Tedros stopped outside the Gymnasium in full panic. Where was she? Was she safe? Was she even alive? He pressed his forehead to the wall and struggled to breathe. First his mother and Lance sent off. Now his princess too. Even Merlin had disappeared again—though according to the Royal Rot, there’d been a sighting of him near the School for Good by an Ingertroll who insisted Merlin was having secret trysts with Professor Dovey in her office. (Tedros was so desperate for news of Agatha he’d succumbed to reading trash, only to stop when he saw the Rot had started labeling him “the so-called ‘King.’”)
He’d felt so alone after the coronation.
But now he had no one he trusted in this castle anymore.
Now he was truly alone.
Even worse, as he scoured the newspapers, Tedros saw it wasn’t just Camelot or his friends’ quests that were in trouble.
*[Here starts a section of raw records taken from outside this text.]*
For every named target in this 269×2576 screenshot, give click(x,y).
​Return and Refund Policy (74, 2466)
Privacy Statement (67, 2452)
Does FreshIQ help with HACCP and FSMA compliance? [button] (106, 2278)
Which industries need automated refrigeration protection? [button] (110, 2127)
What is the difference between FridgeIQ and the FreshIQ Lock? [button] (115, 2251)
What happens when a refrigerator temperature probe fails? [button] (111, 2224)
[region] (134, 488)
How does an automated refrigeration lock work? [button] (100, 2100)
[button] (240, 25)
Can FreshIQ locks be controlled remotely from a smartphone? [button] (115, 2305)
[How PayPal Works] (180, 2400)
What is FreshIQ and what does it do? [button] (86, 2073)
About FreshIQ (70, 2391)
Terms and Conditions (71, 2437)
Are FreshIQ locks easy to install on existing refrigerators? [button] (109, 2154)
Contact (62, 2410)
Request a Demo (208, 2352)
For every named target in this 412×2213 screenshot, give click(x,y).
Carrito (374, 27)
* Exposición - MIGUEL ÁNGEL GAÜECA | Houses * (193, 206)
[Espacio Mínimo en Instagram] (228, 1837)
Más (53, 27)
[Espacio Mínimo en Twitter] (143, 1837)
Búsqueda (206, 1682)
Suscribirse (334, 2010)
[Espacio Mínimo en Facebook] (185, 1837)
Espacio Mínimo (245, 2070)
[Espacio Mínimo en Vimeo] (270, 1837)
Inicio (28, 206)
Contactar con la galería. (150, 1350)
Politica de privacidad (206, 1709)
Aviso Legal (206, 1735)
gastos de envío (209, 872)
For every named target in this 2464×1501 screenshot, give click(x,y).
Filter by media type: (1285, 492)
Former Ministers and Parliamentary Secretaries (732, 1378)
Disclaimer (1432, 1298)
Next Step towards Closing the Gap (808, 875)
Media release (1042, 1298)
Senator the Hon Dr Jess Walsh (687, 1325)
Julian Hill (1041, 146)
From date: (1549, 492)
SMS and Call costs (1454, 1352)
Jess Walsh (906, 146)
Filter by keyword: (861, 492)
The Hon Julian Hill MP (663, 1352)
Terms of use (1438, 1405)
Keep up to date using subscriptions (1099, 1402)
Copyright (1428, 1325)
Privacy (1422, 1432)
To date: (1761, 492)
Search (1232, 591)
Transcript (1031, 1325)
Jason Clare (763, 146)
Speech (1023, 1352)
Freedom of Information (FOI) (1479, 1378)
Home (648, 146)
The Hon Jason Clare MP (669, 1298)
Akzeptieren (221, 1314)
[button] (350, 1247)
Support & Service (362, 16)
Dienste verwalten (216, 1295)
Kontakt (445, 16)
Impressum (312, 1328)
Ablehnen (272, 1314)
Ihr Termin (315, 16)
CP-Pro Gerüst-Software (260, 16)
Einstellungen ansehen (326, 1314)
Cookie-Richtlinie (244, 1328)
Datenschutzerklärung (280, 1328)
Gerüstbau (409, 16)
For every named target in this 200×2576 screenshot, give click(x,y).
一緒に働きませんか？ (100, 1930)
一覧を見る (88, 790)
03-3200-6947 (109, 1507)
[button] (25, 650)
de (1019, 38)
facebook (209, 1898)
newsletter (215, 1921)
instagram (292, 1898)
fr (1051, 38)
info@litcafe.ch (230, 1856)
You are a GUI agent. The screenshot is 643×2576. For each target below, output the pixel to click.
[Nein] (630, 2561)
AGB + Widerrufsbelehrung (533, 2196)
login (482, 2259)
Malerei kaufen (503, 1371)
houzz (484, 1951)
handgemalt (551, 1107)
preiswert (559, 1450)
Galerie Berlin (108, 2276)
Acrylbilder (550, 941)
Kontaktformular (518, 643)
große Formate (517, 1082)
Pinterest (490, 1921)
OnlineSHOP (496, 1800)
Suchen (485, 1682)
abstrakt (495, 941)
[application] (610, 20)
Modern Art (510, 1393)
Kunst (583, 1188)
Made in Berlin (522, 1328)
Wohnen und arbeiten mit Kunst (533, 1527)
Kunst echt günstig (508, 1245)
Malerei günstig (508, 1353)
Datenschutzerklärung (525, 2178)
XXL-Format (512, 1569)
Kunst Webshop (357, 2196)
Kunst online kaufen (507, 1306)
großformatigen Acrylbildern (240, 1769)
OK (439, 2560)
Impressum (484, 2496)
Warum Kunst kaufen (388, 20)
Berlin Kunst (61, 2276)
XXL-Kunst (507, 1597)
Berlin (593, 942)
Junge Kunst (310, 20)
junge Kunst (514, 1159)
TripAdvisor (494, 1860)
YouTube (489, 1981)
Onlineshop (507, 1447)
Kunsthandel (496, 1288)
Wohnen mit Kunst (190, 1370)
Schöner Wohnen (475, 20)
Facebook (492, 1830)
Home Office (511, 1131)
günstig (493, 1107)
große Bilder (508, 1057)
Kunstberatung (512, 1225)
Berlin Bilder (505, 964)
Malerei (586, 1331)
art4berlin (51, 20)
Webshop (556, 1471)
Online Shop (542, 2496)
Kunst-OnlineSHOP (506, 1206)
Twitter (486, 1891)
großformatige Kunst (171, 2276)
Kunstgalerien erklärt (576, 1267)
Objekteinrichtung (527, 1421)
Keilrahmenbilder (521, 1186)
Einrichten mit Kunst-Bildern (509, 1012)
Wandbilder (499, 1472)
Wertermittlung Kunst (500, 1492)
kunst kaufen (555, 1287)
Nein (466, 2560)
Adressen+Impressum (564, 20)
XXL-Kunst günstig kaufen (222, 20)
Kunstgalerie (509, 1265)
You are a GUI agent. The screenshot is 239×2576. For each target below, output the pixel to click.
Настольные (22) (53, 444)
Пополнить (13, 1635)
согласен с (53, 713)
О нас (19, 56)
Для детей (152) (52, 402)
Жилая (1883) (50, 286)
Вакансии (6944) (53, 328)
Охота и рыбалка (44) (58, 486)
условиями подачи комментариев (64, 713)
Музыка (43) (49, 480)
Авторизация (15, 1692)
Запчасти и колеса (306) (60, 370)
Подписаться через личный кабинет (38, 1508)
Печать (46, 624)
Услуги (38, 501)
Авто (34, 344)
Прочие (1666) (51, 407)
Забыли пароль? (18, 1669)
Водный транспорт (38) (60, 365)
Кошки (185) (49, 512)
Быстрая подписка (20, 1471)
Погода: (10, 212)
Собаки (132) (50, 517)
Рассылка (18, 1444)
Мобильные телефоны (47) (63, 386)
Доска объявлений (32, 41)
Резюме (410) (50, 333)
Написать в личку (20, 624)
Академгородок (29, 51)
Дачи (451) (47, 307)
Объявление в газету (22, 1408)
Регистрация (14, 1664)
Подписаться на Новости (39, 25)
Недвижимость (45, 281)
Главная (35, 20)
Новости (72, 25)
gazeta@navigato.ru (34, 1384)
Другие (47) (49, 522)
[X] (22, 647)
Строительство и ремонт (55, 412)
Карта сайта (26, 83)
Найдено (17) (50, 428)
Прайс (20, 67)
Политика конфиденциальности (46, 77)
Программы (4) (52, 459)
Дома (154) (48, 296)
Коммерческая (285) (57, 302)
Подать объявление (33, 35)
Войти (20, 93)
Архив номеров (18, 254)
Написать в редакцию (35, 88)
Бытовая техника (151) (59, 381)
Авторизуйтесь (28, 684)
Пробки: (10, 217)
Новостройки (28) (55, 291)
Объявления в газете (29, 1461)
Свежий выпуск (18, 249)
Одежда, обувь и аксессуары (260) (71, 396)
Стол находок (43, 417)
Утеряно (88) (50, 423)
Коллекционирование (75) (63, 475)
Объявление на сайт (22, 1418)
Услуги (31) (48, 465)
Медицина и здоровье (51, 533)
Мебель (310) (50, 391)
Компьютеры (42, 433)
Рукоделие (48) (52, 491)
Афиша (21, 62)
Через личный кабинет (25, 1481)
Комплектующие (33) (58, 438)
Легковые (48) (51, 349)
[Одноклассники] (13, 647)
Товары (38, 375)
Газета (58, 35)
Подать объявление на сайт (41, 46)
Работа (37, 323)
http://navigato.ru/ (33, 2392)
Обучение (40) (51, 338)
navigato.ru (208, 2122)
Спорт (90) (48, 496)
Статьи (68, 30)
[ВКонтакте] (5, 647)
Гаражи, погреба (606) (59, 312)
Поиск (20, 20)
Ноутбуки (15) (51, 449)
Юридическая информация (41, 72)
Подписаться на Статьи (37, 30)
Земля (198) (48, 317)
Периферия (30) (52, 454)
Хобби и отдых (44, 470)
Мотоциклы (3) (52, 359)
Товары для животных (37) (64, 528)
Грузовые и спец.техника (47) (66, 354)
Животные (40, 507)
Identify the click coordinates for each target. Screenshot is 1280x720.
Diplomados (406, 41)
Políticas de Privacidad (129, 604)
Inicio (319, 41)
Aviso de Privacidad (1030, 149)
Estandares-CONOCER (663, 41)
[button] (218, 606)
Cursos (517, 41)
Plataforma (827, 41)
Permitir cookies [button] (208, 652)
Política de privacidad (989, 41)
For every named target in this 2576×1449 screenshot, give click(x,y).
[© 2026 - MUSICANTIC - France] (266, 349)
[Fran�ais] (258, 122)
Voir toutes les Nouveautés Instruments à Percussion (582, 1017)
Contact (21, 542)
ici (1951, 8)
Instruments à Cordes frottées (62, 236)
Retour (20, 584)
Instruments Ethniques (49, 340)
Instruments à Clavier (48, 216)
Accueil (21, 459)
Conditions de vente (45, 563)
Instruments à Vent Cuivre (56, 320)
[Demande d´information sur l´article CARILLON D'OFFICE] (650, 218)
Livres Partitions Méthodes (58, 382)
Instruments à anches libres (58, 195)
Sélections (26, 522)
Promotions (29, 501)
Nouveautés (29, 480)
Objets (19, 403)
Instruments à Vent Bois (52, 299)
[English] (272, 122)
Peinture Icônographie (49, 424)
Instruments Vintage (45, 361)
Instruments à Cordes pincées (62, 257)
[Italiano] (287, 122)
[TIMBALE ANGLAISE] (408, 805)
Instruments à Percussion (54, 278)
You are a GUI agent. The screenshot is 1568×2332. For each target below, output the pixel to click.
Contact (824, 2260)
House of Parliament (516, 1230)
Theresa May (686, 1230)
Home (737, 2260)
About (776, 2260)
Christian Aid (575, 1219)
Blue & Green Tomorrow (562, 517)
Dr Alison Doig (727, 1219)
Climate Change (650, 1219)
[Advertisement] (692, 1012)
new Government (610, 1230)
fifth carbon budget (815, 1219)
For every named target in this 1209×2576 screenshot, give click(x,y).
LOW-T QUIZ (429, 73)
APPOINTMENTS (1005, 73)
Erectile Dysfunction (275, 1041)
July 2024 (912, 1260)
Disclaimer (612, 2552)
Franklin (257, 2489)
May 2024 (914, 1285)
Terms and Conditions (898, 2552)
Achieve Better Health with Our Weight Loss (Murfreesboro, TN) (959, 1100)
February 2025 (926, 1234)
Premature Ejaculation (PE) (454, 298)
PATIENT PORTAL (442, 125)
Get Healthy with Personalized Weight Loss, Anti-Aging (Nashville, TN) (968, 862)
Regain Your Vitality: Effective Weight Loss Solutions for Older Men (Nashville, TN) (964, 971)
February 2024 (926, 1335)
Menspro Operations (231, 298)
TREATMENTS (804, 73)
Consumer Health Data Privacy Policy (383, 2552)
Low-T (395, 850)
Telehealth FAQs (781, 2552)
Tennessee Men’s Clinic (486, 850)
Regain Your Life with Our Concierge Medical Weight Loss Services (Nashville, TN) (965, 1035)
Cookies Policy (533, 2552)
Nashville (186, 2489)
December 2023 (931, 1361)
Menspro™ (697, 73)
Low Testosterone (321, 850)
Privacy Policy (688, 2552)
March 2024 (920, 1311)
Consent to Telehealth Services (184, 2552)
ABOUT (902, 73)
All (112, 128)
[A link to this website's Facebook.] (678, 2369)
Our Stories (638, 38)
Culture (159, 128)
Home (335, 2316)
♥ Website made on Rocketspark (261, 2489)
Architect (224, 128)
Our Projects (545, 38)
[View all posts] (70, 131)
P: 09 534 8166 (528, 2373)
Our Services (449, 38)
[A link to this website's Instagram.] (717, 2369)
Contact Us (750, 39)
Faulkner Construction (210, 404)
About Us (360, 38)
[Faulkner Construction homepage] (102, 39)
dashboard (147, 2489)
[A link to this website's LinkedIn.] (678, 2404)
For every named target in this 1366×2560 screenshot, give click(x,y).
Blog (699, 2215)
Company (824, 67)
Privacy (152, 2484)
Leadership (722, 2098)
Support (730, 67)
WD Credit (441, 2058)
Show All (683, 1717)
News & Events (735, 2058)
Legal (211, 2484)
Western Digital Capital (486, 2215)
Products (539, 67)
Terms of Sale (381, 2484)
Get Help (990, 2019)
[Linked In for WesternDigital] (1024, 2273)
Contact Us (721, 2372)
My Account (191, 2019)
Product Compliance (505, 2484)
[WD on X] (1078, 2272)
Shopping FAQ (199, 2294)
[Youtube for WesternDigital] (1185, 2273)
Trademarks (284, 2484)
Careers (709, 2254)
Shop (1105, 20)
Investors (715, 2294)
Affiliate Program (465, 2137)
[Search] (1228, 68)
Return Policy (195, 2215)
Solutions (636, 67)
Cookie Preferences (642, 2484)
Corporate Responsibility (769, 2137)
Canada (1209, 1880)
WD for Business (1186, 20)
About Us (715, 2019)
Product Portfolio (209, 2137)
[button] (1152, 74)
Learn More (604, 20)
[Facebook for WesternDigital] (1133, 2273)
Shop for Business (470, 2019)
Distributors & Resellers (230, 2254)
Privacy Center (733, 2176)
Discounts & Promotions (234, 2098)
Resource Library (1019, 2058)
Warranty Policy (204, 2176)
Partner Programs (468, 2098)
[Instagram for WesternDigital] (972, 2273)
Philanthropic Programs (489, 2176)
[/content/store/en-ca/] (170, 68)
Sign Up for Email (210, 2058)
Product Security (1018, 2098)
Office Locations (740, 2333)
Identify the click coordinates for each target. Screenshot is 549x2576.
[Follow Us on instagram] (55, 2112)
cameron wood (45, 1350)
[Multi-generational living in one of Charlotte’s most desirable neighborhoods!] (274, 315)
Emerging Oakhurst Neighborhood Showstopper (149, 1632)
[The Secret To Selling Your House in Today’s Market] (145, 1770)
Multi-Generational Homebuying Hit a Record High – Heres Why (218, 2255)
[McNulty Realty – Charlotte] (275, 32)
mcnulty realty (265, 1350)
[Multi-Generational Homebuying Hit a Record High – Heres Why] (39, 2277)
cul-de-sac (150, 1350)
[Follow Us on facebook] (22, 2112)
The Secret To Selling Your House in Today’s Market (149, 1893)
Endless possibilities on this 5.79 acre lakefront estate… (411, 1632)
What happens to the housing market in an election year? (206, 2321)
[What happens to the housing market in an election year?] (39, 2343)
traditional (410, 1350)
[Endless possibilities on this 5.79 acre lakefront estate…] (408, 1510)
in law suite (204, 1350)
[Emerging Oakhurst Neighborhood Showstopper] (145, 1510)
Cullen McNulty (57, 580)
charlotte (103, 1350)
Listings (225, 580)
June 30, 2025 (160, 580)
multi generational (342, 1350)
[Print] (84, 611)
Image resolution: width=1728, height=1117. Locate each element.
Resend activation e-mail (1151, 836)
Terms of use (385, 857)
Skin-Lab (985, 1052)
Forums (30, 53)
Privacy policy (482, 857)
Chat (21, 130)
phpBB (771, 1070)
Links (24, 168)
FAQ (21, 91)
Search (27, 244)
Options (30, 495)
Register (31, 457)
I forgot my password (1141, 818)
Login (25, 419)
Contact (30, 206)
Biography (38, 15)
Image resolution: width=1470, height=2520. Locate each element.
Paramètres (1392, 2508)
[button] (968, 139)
All the kingdoms in the Woods were plagued by mysterious attacks, just as the letters he’d received from the leaders of these realms had attested. The selfish part of him was comforted that other leaders were having just as hard a time as he was. But these kings and queens from both Ever and Never lands were calling upon Camelot—on him—to take the lead in building a Woods-wide coalition and rooting out those responsible for the violence. It’s what Tedros’ father had done when wars between Good and Evil had raged out of control, threatening the Woods. And it’s what ultimately killed him: sapped and impaired by his drunken spells, Arthur had still ridden into battle at the Four Point to forge peace between warring sides and paid for it with his life. Despite Tedros pleading with his father not to go. Despite Tedros begging him to stay home as the king put on his armor.